In poorly compliant patients (n = 6), usage was improved at an average of 2.77 h from 2.67 h on their CPAP pre-S9 to 5.43 h on S9, which is considered compliant (> 4 h per night). These subjects then significantly decreased usage by 1.4 h when returning to their own device post-S9. However, when comparing usage on the subject's usual device pre- and post-S9, these subject's usage increased by 1.37 h when they returned to their usual device post-trialling S9. This mean increase is higher than the 21-min increase seen in the entire group. In this group of poorly compliant subjects, being in a study and receiving clinical care may have a larger effect on compliance than subjects who are already considered compliant.

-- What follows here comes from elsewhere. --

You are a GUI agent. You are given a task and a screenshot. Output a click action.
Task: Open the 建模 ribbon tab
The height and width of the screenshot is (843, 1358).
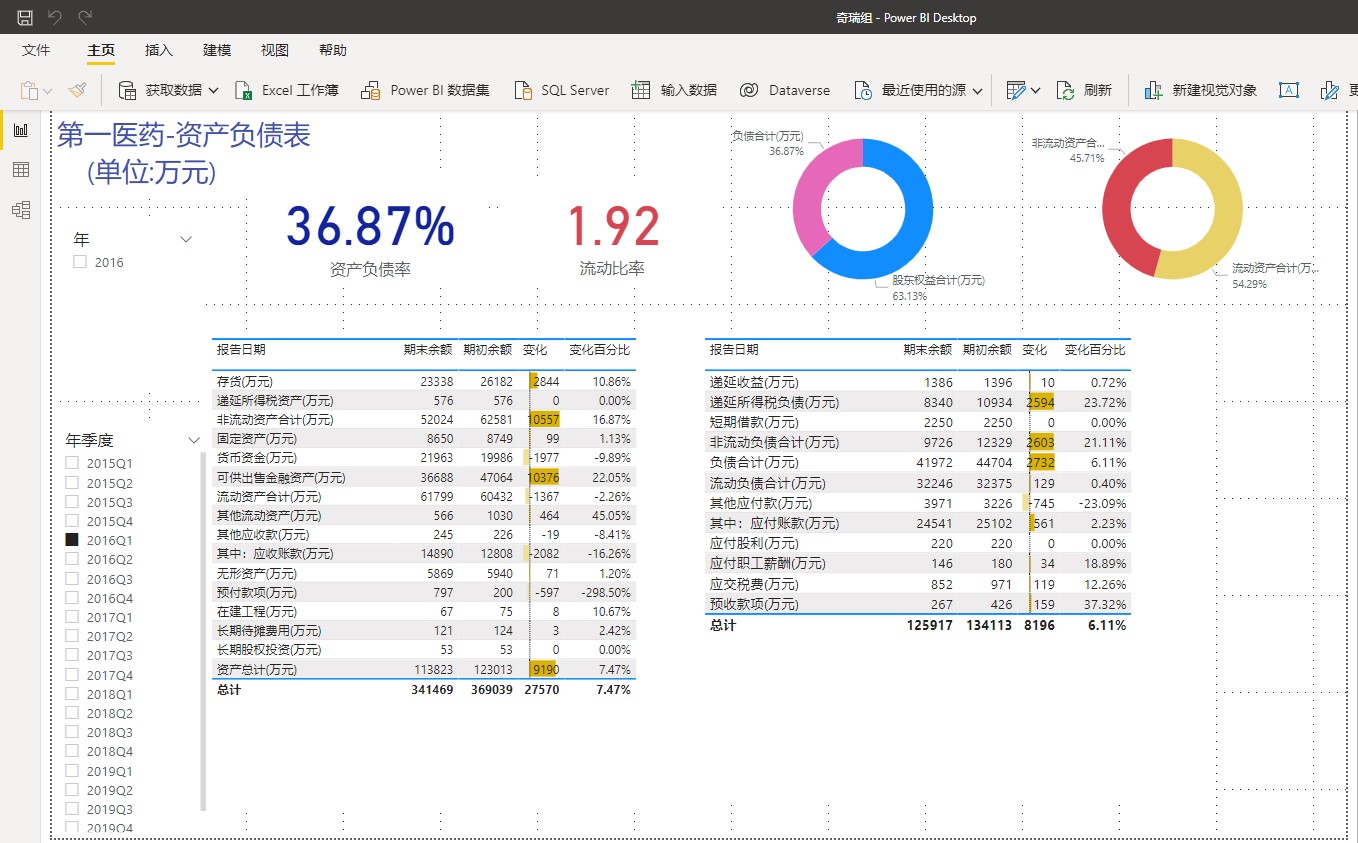coord(217,50)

It is also possible that these poorly compliant patients noticed an improvement in OSA related symptoms when their usage increased during the S9 trial, which encouraged them to increase their nightly CPAP use when they returned to their usual device. However, as their compliance was still significantly higher on the S9 device than their usual CPAP both pre- and post-S9, it appears that the device has a large influence on compliance regardless of clinical care or increased motivation.

In conclusion, this study has shown that it is possible to improve compliance based on technology changes alone. Given the potential cost of untreated OSA to healthcare systems, it is important that adherence to CPAP therapy continues to be improved.